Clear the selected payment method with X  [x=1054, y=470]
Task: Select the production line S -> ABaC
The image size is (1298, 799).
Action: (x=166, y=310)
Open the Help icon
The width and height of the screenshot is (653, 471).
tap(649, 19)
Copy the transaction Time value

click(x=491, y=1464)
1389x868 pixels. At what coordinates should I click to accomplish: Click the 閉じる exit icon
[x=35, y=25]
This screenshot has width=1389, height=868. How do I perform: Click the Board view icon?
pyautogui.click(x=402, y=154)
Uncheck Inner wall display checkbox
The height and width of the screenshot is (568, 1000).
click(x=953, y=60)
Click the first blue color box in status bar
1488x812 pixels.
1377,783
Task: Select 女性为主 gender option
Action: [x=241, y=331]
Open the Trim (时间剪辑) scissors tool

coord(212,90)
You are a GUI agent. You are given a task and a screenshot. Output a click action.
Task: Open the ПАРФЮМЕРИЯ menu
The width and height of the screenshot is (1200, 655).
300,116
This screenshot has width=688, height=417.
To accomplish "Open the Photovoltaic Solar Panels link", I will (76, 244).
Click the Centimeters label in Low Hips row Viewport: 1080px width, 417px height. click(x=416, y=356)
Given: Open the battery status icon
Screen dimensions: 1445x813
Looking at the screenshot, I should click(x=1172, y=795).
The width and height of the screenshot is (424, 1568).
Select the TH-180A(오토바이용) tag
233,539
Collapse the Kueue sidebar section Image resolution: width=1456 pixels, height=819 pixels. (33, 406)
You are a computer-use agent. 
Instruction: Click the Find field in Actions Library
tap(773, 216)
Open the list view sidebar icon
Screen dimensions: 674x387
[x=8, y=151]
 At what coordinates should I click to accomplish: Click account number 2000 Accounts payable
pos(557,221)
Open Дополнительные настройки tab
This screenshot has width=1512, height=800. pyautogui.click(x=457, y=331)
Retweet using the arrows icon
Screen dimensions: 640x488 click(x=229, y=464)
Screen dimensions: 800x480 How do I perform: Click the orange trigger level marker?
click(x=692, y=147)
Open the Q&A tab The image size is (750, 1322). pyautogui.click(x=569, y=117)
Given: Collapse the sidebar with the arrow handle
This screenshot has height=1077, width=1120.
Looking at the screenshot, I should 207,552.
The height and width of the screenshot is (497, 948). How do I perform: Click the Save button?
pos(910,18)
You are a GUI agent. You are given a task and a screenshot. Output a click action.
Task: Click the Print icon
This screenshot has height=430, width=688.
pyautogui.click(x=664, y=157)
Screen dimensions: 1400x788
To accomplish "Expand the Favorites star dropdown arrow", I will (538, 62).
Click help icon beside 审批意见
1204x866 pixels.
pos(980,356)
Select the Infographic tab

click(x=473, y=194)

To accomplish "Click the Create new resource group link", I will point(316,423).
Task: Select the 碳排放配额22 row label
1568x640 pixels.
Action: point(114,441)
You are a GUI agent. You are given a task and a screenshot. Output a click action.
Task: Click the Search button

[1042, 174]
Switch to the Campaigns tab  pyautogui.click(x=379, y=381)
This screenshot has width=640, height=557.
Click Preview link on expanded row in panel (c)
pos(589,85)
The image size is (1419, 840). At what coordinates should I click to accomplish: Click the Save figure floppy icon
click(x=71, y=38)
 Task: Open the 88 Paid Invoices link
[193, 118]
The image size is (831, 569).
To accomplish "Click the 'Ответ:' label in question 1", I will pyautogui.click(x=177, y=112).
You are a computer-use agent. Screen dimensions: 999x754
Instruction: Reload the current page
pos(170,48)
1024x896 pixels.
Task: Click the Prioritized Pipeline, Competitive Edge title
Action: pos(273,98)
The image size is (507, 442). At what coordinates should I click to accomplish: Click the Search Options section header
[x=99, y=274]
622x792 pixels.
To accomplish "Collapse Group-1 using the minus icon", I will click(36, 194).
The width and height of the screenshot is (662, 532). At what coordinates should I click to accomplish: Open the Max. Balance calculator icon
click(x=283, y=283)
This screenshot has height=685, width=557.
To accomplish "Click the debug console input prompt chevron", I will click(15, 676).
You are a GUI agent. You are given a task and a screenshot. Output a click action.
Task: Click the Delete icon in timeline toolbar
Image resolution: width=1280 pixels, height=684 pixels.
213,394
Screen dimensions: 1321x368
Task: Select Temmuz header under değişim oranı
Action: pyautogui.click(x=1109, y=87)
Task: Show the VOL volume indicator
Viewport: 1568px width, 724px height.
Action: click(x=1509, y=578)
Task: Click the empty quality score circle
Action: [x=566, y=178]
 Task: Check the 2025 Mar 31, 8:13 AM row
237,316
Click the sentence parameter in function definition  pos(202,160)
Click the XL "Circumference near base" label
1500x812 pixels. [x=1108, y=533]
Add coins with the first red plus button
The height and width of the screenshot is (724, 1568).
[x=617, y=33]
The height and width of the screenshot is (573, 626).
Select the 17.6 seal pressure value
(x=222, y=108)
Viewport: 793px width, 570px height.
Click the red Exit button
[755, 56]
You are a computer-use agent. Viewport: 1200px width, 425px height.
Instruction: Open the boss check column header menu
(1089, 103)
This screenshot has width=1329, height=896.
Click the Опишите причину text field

▶ _Your goal_: Copy out every line of the data in which the word "will" is found.

▶ _Task result_:
To accomplish "Open the Photovoltaic Solar Panels link", I will (76, 244).
To accomplish "Expand the Favorites star dropdown arrow", I will (538, 62).
To accomplish "Click the Create new resource group link", I will point(316,423).
To accomplish "Click the 'Ответ:' label in question 1", I will pyautogui.click(x=177, y=112).
To accomplish "Collapse Group-1 using the minus icon", I will click(36, 194).
To accomplish "Click the debug console input prompt chevron", I will click(15, 676).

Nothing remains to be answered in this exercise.